In passing, also rename the TCHAR macro to GETCHAR, because pgindent is
messing with the formatting of the former (apparently it now thinks TCHAR
is a typedef name).

Back-patch to 8.3, where the bug was introduced.
---
 src/backend/utils/adt/like_match.c    | 132 +++++++++++++-------------
 src/test/regress/expected/strings.out |   8 +-
 src/test/regress/sql/strings.sql      |   4 +-
 3 files changed, 74 insertions(+), 70 deletions(-)

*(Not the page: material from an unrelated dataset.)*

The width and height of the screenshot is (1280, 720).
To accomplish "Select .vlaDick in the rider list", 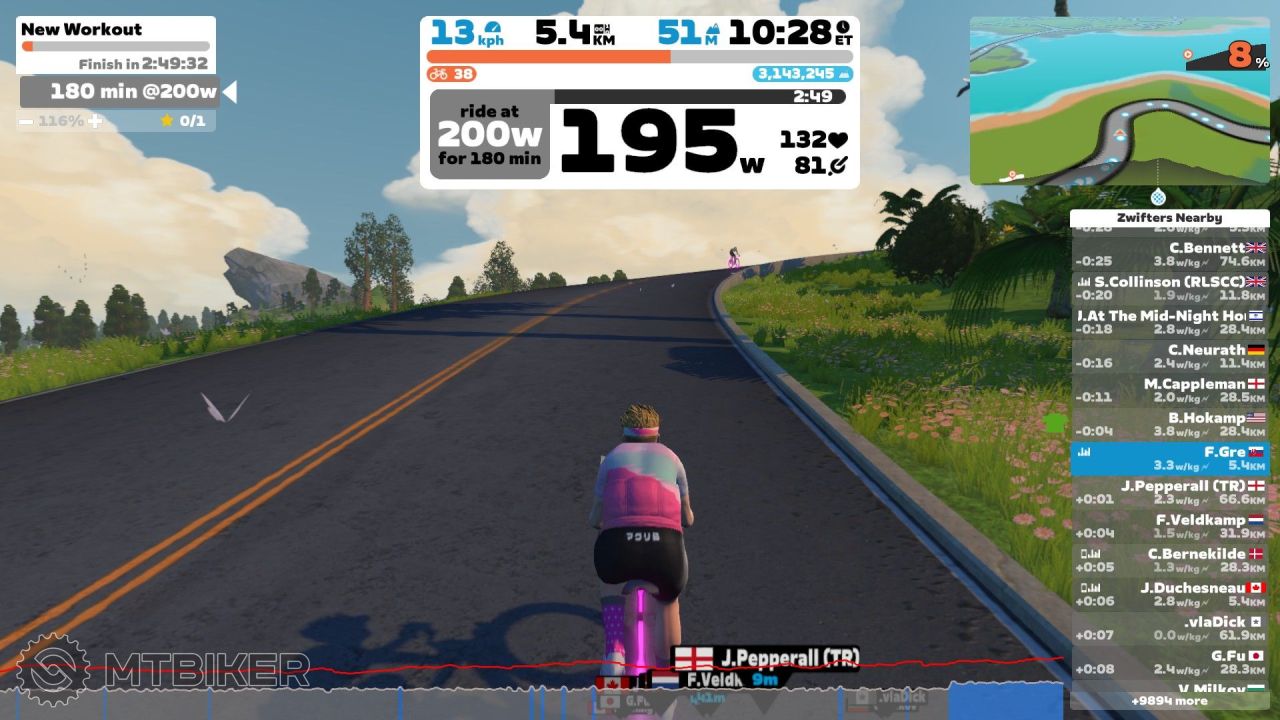I will 1169,629.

diff --git a/src/backend/utils/adt/like_match.c b/src/backend/utils/adt/like_match.c
index 41acc01d60..b67ba020cf 100644
--- a/src/backend/utils/adt/like_match.c
+++ b/src/backend/utils/adt/like_match.c
@@ -14,12 +14,12 @@
  * NextChar
  * MatchText - to name of function wanted
  * do_like_escape - name of function if wanted - needs CHAREQ and CopyAdvChar
- * MATCH_LOWER - define iff using to_lower on text chars
+ * MATCH_LOWER - define for case (4), using to_lower on single-byte chars
  *
  * Copyright (c) 1996-2010, PostgreSQL Global Development Group
  *
  * IDENTIFICATION
- *	$PostgreSQL: pgsql/src/backend/utils/adt/like_match.c,v 1.27 2010/01/02 16:57:54 momjian Exp $
+ *	$PostgreSQL: pgsql/src/backend/utils/adt/like_match.c,v 1.28 2010/05/28 17:35:23 tgl Exp $
  *
  *-------------------------------------------------------------------------
  */
@@ -70,9 +70,9 @@
  */
 
 #ifdef MATCH_LOWER
-#define TCHAR(t) ((char) tolower((unsigned char) (t)))

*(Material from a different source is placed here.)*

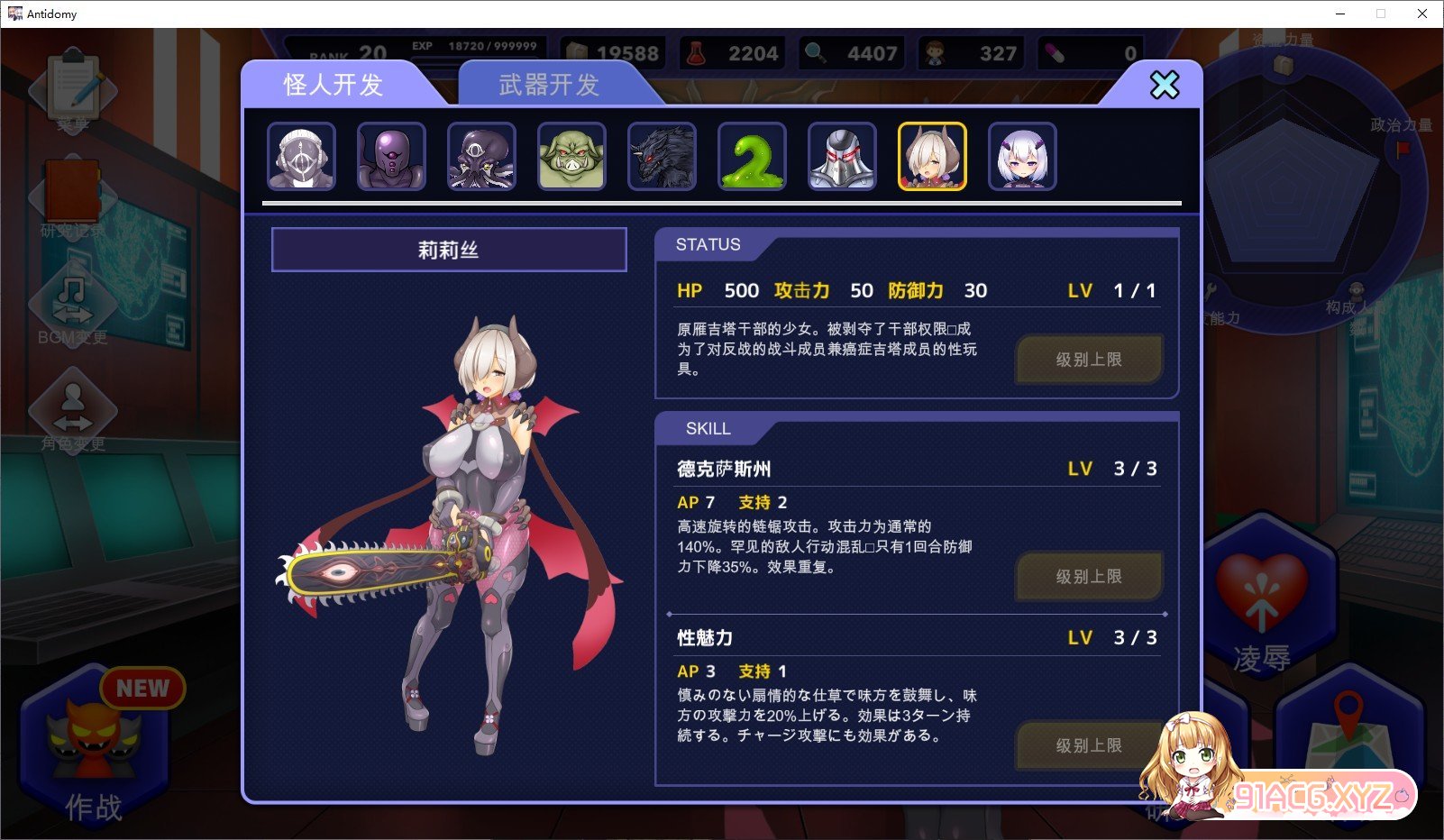This screenshot has height=840, width=1444.
Task: Raise level cap in the STATUS section
Action: (1089, 360)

+#define GETCHAR(t) ((char) tolower((unsigned char) (t)))
 #else
-#define TCHAR(t) (t)
+#define GETCHAR(t) (t)
 #endif
 
 static int
@@ -101,85 +101,80 @@ MatchText(char *t, int tlen, char *p, int plen)
 				ereport(ERROR,
 						(errcode(ERRCODE_INVALID_ESCAPE_SEQUENCE),
 				 errmsg("LIKE pattern must not end with escape character")));
-			if (TCHAR (*p) != TCHAR (*t))
+			if (GETCHAR(*p) != GETCHAR(*t))
 				return LIKE_FALSE;
 		}
 		else if (*p == '%')
 		{
+			char		firstpat;
+
 			/*
-			 * % processing is essentially a search for a match for what
-			 * follows the %, plus a recursive match of the remainder. We
-			 * succeed if and only if both conditions are met.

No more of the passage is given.